ISO 27001 Clause 7.5.2 Creating and Updating Documented Information

Time needed: 1 day

How to comply with ISO 27001 Clause 7.5.2 Guide to Creating and Updating Documented Information

1. Choose your document format

   The simplest format for creating your documents is going to be Microsoft Office. It provides the most flexibility and the most options for exporting in different formats such as PDF. You can use any format you like, for example Google Docs, but decide up front what format your documents will be in.

2. Build document templates

   You will require document templates for each document type that you will create. This is typically Word processing, Spreadsheets, Presentations, Diagrams. We recommend creating a Microsoft Word template, a Microsoft Excel Template and a Microsoft Powerpoint template. Optionally considering buying the ISO 27001 Toolkit that includes all the documents that you need that fully this requirement for document mark up. If you create your own ISO 27001 document templates then the ISO 27001 document templates should include the following steps.

3. Add a title place holder

   Every document requires a title so provide a place holder in your template for the document title.

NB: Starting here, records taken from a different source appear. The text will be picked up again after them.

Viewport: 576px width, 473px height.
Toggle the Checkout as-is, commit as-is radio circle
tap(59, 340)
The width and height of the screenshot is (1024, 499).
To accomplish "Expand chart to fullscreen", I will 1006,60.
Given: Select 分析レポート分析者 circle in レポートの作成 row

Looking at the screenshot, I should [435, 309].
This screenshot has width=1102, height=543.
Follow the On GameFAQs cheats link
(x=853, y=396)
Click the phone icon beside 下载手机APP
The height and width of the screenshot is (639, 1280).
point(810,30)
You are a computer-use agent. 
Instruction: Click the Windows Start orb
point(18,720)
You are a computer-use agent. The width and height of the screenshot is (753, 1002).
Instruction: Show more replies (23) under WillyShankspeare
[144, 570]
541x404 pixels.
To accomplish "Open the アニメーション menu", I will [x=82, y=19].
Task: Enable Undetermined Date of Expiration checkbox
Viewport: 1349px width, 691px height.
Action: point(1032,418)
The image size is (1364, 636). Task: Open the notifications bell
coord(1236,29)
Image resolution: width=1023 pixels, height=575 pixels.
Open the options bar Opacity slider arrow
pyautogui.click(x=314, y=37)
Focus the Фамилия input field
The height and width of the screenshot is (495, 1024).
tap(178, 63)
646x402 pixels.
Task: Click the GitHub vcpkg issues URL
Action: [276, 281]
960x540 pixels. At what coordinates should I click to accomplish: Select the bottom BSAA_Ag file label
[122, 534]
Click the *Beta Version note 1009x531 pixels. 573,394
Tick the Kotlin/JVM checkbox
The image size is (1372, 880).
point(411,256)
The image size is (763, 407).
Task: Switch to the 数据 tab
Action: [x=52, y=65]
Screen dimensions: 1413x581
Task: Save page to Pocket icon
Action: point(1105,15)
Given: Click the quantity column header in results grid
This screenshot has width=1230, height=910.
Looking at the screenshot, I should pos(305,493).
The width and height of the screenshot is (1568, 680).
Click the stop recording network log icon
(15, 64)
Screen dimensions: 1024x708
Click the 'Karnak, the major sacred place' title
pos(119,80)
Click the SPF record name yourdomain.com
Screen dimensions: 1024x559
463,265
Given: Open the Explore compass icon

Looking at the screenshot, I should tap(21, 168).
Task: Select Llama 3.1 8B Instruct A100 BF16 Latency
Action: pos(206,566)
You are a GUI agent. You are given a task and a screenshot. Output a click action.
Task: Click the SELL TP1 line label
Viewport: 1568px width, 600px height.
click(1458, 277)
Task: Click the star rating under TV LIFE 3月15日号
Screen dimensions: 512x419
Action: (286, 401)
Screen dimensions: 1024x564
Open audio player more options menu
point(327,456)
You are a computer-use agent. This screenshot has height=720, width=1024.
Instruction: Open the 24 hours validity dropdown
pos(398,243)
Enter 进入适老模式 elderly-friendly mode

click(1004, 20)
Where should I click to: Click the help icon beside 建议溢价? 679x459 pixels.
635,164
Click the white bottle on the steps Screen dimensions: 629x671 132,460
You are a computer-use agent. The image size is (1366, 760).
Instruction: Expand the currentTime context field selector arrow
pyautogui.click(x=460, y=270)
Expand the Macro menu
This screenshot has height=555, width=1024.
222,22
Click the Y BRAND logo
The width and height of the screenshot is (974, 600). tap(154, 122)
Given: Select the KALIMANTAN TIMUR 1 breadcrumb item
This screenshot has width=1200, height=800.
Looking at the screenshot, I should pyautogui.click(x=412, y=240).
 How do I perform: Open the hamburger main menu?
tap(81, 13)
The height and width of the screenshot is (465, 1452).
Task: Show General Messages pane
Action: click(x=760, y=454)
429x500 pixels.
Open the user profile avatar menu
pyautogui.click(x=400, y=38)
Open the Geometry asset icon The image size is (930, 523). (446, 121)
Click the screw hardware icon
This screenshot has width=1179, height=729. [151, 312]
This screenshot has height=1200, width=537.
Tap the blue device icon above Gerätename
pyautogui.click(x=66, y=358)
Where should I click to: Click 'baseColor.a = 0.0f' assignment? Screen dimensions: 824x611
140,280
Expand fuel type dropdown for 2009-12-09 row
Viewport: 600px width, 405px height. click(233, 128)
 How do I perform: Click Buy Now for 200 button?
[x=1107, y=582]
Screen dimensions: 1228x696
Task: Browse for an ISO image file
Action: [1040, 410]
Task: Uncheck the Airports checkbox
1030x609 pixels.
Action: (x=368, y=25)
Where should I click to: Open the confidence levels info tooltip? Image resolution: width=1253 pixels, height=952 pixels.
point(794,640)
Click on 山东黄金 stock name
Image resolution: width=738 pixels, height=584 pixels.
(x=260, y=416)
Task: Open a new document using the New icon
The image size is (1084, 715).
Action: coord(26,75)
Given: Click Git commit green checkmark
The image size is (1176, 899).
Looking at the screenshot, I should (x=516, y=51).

4. Add a date place holder

   Every document requires a date so provide a place holder for the date the document was last amended in your document template.

5. Add an author place holder

   Every document requires an author so provide a place holder for the author of the document in your ISO 27001 document template.

6. Optionally add a reference number place holder

   Reference numbers are not required and are optional. If they make sense for you provide a place holder for the reference number of the document.

7. Add a version control table

   Version control is very important in a document to show the history of that document. Include a version control table in your document template that has columns for the date of the change, how made the change, what change they made and the version number of the document. Include rows in the template as place holders that can be completed.

8. Add a last reviewed date place holder

   The date of last review may be the date the document was last updated or it may not. A document may not need to be reviewed every-time it is up dated. Be sure to provide a place holder in your ISO 27001 document template for the date the document was last formally reviewed. It is good practice to provide evidence of the review and the easiest way to do this is have the document reviewed and signed off at the management review team meeting and then minuted in the meeting minutes.

9. Add a document confidentiality level place holder

   The classification of documents is very important and covered under other clauses within the standard but now is a good time to provide a place holder for the document classification. This will be used to apply the appropriate level of controls to the document.

10. Use the ISO 27001 document templates to create your actual documents

    Use the templates that you have created as a baseline to create your information security management system documents, policies and records of evidence. It is best practice to apply this mark up to all the documents that will be covered by the scope of your ISO 27001 certification. The auditor will check.

11. Before you get audited

    Check, double check and recheck your documentation before you get audited. The documentation is the primary thing that you will be audited on. Make sure all your version controls are up to date, documents are clean of comments and review mark up, that they have appropriate approvals, appropriate document markup. Ensure that the version control has been touched at least once in the last 12 months before the audit happens.